Une affaire bien mystérieuse. Dimanche 3 août, un enfant de 2 ans a été retrouvé sans vie dans son lit à barreaux à Marseille, dans les Bouches-du-Rhône. Le bambin était pendu au fil d’une persienne, alors qu’il était censé faire la sieste.
Sa mère, âgée de 27 ans, et son compagnon, un jeune homme de 18 ans avec qui elle partageait "sa vie depuis quelques semaines", dixit le parquet de Marseille, ont été placés en garde à vue. Ce mardi 4 août, elle a été placée sous contrôle judiciaire. Lui, a été remis en liberté.
Élevé dans des "conditions matérielles de vie précaire"
Ces deux jeunes assurent qu’il s’agit d’un accident, et nient leur implication. "Plusieurs traces de violences sans gravité et non contemporaines au décès" ont toutefois été constatées sur le corps du petit. En outre, le parquet de Marseille évoque "des conditions matérielles de vie précaire, ainsi qu’un état de saleté générale caractérisant des carences éducatives".
Dans le domicile familial, vivaient les frères de la victime, âgés de 4 et 1 an, ainsi que la petite-soeur du jeune homme de 18 ans. Cette dernière a 13 ans, selon les éléments du parquet.
Une information judiciaire ouverte contre X
Que s’est-il donc passé dans cette chambre ? C’est ce que les enquêteurs vont devoir déterminer. Le procureur de Marseille, Nicolas Bessone, a indiqué ce mardi après-midi qu’à ce stade de l’enquête, "en raison des difficultés à déterminer avec certitude les circonstances du décès de ce jeune enfant et des carences éducatives manifestes mises à jour, une information judiciaire" a été ouverte contre X.

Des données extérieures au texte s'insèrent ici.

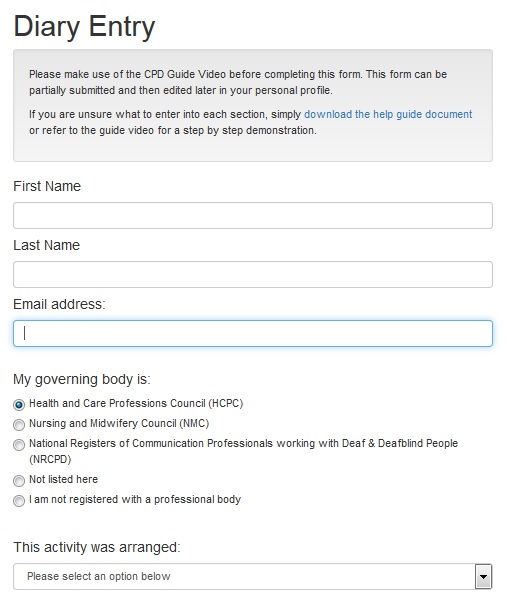Pick the 'Not listed here' radio button
The image size is (509, 607).
[19, 481]
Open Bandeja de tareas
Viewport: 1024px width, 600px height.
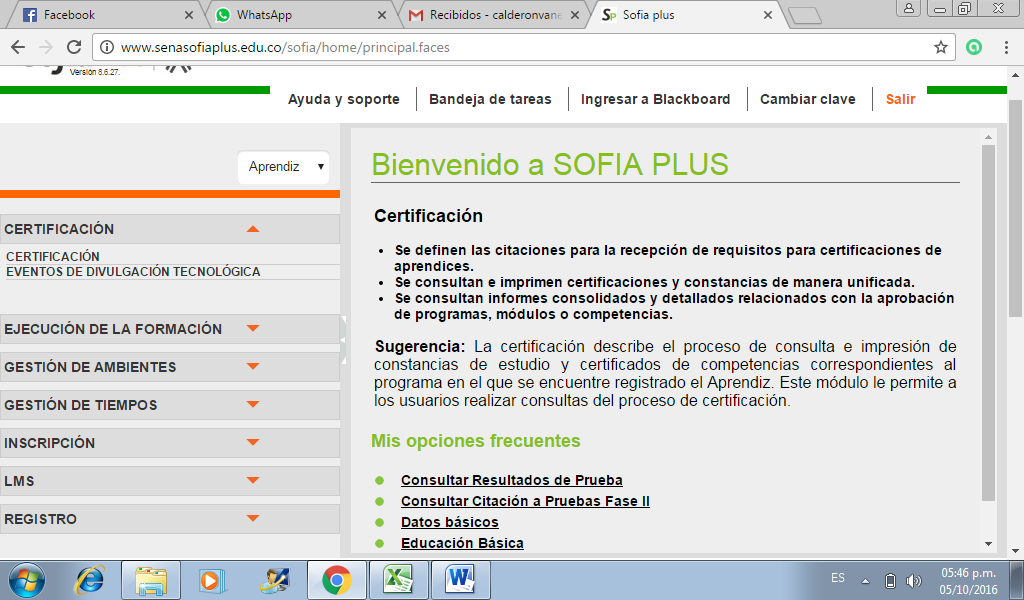click(x=491, y=99)
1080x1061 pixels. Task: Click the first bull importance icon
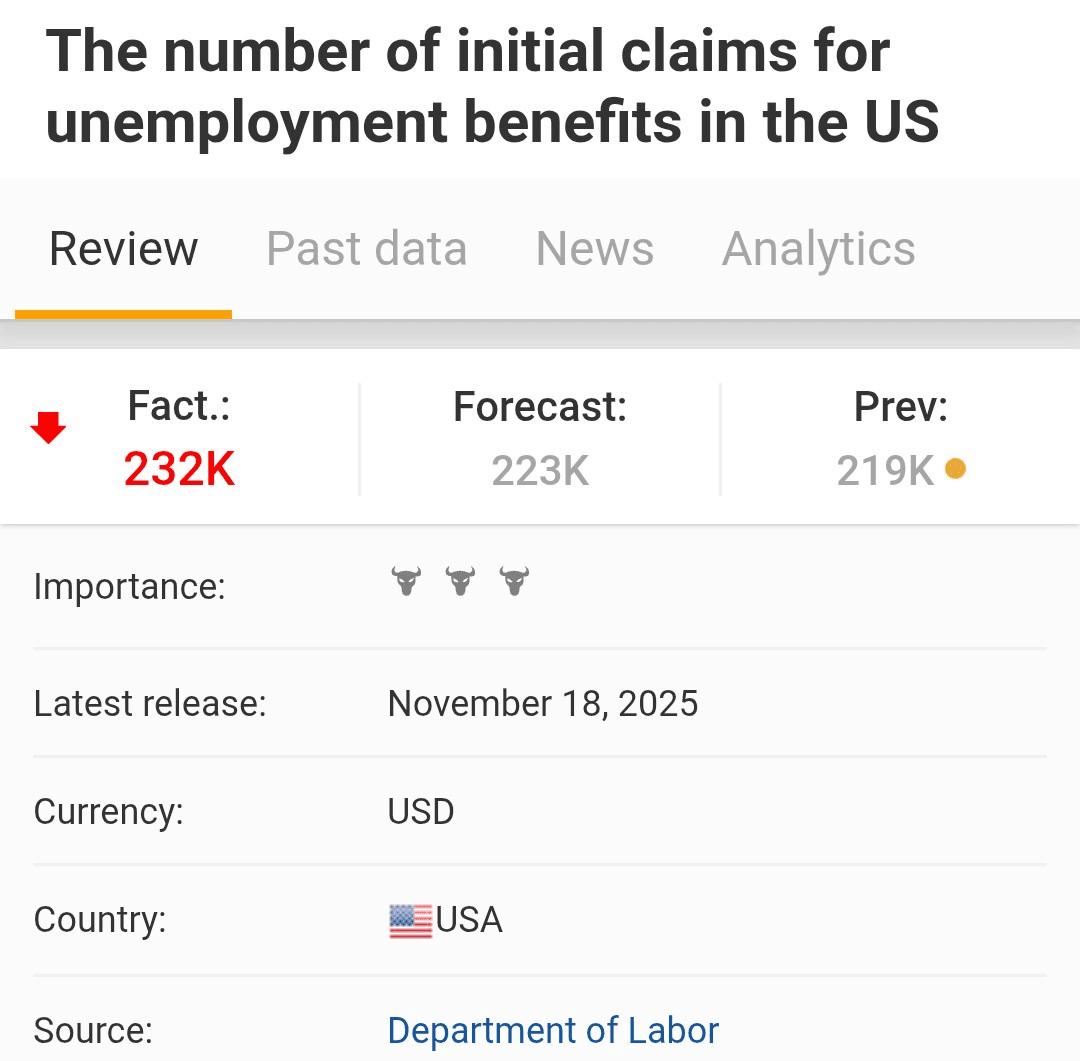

Les chefs d’accusations retenus sont la "soustraction aux obligations parentales à l’encontre de la mère, et l’homicide volontaire sur mineur de 15 ans et de violences volontaires sur mineur de 15 ans ayant entraîné une ITT inférieure à 8 jours".
Le parquet insiste : cette qualification "ne préjuge en rien des suites de l’affaire". Elle "a été visée afin de permettre au magistrat instructeur de disposer du plus large cadre juridique possible pour poursuivre les investigations et déterminer les circonstances exactes du décès de l’enfant".